What this task involves — Copy the entries below word for word, starting at the line containing "The image size is (448, 324)." and ending at the line containing "tap(1269, 306)".

Supplied records —
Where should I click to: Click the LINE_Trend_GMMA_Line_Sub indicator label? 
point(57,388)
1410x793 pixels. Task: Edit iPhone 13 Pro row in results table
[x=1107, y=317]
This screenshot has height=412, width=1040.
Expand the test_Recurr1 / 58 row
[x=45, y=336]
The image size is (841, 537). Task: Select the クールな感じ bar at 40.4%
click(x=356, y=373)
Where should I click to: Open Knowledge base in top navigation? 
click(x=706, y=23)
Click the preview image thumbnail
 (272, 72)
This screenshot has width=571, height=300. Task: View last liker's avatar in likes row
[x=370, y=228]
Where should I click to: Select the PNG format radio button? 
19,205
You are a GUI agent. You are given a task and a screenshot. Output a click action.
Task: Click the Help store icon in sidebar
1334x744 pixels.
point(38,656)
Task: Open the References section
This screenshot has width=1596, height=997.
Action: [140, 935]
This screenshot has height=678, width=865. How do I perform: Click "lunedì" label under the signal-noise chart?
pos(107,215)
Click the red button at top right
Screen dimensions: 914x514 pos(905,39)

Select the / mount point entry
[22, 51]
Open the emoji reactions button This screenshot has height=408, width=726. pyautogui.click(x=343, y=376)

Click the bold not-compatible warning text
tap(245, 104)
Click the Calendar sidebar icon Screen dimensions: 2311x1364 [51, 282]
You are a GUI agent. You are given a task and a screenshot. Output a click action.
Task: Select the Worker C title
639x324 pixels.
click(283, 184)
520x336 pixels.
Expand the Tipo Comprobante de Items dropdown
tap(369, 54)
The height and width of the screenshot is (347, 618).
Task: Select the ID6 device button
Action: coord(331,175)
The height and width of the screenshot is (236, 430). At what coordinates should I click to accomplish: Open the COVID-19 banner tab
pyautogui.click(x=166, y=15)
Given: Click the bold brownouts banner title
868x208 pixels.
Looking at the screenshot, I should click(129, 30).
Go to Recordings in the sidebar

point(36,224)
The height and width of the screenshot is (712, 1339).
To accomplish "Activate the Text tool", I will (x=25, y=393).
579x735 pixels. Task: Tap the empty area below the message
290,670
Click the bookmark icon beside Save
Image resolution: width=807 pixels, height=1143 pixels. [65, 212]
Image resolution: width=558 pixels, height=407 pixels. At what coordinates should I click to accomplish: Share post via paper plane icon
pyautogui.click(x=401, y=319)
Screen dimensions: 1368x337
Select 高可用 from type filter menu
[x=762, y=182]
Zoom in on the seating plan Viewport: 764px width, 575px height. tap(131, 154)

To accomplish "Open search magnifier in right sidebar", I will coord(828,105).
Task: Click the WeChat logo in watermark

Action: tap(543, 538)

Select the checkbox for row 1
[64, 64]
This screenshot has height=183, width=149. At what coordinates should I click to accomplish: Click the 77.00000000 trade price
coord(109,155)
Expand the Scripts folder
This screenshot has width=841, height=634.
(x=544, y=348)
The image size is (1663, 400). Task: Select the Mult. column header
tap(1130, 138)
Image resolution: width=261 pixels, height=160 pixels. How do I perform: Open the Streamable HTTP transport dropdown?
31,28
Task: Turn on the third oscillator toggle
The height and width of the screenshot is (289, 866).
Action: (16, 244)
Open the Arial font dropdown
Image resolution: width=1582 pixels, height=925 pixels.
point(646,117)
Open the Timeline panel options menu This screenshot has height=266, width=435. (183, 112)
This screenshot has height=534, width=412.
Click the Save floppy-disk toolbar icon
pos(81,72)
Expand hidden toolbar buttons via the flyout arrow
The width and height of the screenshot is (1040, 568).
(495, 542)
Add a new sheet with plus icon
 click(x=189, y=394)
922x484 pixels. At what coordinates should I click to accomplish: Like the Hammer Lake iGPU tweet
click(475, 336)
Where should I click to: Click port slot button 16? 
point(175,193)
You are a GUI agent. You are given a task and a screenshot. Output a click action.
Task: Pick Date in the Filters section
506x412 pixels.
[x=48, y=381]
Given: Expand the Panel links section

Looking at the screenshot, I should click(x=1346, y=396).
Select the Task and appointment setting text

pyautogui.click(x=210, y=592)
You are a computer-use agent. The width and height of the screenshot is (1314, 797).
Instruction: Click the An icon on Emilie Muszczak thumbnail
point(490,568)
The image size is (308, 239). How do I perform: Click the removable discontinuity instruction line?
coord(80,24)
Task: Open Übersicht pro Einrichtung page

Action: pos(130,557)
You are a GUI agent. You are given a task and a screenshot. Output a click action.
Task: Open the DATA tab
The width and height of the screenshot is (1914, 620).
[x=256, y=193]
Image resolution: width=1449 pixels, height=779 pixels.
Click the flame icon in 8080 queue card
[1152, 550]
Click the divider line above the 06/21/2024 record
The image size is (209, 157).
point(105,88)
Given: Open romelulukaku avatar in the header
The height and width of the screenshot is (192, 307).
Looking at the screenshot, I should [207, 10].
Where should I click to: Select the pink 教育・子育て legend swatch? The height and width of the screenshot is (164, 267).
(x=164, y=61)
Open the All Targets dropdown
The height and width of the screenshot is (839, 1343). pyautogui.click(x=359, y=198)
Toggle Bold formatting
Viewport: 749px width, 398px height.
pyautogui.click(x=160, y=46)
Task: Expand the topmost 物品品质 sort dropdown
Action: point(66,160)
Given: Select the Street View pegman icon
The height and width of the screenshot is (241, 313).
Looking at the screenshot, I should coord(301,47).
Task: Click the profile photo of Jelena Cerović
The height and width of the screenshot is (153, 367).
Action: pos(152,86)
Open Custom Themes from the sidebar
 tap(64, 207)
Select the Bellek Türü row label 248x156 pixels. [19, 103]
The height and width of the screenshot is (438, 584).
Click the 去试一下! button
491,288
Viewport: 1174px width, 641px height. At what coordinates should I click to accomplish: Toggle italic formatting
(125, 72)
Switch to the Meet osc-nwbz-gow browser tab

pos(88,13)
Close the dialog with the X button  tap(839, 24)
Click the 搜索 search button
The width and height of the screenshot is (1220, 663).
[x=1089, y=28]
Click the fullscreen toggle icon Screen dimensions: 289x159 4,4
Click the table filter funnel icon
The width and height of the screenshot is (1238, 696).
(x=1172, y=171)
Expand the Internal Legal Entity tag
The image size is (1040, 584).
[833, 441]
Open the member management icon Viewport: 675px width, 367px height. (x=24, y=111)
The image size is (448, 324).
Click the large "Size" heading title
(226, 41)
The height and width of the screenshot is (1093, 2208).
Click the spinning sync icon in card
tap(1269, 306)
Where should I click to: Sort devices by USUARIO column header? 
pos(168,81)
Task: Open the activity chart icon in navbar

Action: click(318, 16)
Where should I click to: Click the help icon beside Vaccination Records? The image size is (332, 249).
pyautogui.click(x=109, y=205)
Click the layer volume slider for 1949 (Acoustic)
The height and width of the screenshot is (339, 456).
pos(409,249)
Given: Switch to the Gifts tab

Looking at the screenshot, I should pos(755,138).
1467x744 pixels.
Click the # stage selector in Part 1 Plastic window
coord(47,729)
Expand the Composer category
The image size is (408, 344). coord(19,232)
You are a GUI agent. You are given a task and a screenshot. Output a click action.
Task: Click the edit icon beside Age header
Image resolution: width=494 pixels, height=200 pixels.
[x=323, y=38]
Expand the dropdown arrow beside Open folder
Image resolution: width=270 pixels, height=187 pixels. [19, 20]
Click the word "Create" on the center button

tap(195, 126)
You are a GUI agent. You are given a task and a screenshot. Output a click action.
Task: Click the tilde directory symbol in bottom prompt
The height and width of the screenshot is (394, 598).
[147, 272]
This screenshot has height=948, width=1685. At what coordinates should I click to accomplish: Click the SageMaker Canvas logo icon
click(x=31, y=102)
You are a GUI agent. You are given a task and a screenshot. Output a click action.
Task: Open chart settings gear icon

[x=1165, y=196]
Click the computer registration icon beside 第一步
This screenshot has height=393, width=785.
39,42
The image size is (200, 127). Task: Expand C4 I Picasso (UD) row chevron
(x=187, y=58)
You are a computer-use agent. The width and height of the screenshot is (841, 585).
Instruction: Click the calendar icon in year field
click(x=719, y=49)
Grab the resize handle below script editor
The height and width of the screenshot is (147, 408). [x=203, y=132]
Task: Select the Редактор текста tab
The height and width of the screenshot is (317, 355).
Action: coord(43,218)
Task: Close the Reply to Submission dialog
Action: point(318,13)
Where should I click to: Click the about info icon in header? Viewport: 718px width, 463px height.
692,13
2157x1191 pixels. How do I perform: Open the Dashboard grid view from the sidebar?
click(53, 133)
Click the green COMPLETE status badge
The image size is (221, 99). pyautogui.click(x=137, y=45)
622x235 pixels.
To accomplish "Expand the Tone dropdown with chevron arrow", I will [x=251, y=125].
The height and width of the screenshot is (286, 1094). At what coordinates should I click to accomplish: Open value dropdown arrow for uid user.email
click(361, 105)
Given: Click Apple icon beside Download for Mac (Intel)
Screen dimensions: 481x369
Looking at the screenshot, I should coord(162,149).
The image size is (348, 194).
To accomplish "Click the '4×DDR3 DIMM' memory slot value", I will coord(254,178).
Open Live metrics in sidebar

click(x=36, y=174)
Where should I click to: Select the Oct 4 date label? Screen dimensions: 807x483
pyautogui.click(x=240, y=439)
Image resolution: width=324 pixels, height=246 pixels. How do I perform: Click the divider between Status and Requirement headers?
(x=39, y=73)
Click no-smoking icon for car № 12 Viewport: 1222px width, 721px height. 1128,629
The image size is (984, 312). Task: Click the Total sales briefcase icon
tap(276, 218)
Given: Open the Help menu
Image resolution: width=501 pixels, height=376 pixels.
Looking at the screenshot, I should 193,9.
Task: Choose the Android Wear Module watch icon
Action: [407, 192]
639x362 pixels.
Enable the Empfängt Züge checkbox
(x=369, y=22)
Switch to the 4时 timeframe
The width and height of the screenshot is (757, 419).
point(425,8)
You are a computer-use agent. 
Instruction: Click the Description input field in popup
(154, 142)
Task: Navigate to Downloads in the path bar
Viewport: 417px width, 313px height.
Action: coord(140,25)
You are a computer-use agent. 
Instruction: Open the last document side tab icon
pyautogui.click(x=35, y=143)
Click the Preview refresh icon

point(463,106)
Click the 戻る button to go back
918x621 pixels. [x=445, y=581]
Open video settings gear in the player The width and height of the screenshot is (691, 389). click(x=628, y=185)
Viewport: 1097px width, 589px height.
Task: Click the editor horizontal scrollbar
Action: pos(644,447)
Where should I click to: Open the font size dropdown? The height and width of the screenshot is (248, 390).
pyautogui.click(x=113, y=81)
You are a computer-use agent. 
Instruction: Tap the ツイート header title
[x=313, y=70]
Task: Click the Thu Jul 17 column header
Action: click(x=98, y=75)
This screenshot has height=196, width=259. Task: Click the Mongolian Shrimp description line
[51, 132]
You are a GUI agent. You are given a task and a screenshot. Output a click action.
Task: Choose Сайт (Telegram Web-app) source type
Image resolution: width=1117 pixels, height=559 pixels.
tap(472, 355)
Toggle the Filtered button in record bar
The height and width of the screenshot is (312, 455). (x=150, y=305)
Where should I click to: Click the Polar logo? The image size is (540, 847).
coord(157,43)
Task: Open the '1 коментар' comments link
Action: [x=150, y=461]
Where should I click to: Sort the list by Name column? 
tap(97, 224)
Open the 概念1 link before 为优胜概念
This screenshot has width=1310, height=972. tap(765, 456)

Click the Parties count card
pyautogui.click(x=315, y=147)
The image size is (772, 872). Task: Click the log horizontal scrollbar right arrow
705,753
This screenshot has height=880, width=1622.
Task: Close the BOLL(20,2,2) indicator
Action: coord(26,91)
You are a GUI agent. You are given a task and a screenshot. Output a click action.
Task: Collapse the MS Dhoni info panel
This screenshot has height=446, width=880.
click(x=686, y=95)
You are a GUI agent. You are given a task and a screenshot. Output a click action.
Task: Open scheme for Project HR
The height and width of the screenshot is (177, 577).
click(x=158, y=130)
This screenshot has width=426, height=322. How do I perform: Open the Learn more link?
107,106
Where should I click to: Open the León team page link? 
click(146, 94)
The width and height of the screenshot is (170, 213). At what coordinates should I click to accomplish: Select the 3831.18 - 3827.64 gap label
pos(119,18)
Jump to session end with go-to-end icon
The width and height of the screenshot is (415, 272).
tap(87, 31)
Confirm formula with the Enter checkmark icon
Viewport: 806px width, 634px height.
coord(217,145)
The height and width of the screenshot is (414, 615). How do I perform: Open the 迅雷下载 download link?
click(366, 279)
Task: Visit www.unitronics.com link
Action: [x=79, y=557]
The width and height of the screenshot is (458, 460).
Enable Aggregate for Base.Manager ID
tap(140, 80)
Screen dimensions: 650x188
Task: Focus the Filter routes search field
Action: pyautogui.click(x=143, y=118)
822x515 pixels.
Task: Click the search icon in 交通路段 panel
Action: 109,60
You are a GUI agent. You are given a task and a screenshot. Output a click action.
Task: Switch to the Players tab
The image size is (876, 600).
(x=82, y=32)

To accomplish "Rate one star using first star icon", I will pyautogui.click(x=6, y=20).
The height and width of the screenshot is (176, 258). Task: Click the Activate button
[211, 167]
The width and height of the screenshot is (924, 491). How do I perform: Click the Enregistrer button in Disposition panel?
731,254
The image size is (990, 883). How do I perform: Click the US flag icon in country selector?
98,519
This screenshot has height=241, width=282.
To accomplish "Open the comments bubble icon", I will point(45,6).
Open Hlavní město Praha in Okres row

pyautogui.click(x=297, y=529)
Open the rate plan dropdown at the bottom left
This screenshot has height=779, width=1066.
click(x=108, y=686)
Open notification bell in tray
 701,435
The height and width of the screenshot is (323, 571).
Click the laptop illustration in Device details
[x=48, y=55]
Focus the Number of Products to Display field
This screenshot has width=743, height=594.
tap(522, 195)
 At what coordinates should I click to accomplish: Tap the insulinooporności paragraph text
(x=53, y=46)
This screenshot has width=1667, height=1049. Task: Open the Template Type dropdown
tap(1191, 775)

Result —
The image size is (448, 324).
Click the large "Size" heading title
(226, 41)
The height and width of the screenshot is (1093, 2208).
Click the spinning sync icon in card
tap(1269, 306)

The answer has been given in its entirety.